Invite people to visit
What if you are far from home and don’t know anyone outside your cohort? You could invite friends or family to visit you. This can be like taking a holiday, in that you spend a weekend seeing your area through the eyes of an outsider. Of course, some places will be more of a lure to your friends than others! But wherever you live you have some local knowledge, and people enjoy getting off the beaten track as well as heading for major tourist sites. A visit from back home is another way of maintaining human connections, and can also help reinvigorate your relationship with where you’re now living.
Take in some culture
If you are living in the UK, you are fortunate to be in a country where many museums and galleries are free. A couple of hours spent wandering the corridors of these institutions can take your mind away from your own studies for a while. (Again, if your area is museum studies or fine art then this may count as work and you should do something else to relax!) One of the great things about these collections is that they help show us the sheer diversity of human experience, which can shift us out of our heads for a while.
Okay but isn’t all this quite straightforward?

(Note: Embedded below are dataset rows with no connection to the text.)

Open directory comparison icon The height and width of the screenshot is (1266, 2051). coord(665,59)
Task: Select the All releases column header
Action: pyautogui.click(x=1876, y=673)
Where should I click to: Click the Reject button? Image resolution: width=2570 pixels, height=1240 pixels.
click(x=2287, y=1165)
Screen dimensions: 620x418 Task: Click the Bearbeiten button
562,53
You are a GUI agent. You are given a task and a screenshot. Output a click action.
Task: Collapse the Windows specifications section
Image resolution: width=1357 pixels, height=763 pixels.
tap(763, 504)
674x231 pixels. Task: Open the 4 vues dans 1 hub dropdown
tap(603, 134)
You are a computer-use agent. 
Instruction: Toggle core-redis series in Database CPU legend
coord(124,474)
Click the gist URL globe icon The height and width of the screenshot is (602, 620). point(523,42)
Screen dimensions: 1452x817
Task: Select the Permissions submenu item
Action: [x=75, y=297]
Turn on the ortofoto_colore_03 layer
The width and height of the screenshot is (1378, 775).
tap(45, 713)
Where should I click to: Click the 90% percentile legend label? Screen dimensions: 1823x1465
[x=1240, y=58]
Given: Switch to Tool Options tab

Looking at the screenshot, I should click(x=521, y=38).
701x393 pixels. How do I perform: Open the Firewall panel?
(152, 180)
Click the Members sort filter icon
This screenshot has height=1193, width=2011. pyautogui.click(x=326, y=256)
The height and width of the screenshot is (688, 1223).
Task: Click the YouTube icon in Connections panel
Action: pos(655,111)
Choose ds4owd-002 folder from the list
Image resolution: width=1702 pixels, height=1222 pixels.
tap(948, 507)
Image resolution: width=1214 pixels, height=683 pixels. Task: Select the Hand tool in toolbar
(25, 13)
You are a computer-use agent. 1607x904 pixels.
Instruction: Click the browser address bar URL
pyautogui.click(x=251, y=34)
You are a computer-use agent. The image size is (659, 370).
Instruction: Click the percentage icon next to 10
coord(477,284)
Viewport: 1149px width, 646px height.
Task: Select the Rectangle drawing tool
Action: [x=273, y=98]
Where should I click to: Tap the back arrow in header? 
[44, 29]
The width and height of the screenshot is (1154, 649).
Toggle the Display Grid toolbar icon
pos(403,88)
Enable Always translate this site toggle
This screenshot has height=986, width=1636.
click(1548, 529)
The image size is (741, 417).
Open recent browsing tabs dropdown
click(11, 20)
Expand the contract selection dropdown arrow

It might seem that there is little here that isn’t fairly ordinary. Don’t we all cook and see our friends? But my point is not just the activities themselves: it’s about how you think about them. These things need to be higher in your list of priorities than they probably are. They slip down because they seem indulgent compared to writing abstracts or generating data. But it is the things in this post that will sustain you through your studies. More, they are the things that make up your life, in just as profound a sense as your work does. Just because you love your research, does not mean that you do not need the ordinary good things of life. Or that you do not deserve them.
Sam Grinsell is a third year PhD student at the University of Edinburgh. He is working on taking his own advice.